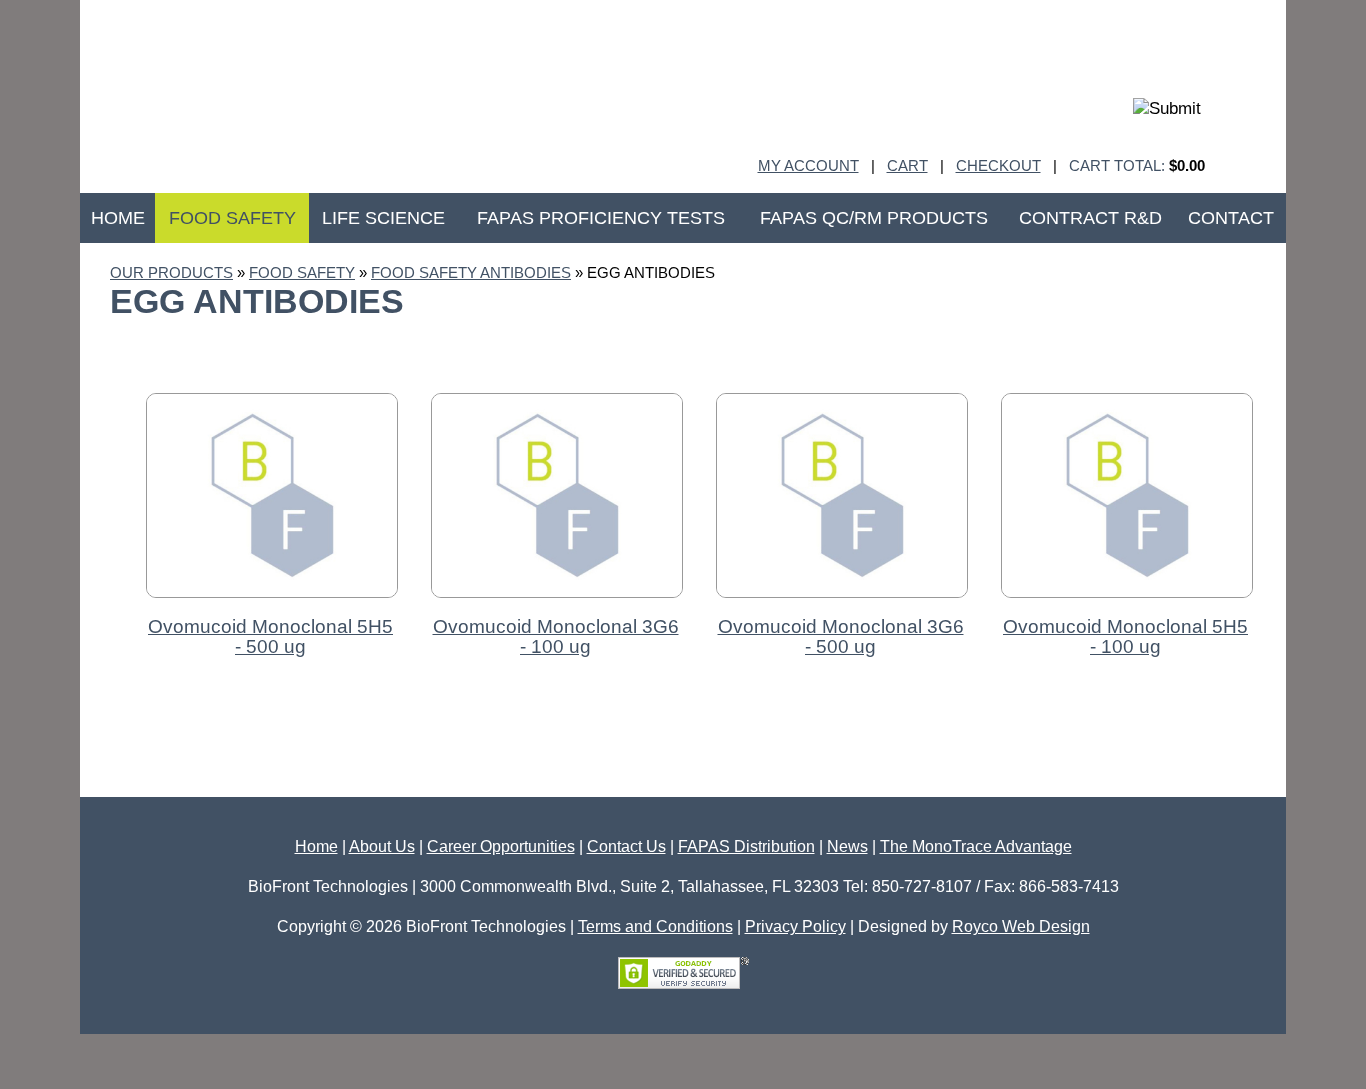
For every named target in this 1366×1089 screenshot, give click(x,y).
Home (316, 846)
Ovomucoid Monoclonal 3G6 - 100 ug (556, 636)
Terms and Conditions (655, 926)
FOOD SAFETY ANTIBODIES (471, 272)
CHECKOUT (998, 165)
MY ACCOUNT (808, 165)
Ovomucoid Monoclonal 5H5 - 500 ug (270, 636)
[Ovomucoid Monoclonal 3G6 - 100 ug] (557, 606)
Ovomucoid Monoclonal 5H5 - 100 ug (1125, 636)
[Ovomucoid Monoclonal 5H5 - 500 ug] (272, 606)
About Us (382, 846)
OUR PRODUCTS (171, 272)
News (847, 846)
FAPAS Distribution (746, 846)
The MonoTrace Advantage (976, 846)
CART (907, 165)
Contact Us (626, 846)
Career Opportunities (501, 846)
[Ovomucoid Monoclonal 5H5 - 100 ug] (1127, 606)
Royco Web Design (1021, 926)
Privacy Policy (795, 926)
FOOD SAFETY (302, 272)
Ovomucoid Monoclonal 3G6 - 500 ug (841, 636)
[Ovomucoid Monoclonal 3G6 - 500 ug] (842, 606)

::::::::

§ Assignment
Search the records for lines holding the word "FOOD", then copy each line you find.

§ Response to this exercise
FOOD SAFETY ANTIBODIES (471, 272)
FOOD SAFETY (302, 272)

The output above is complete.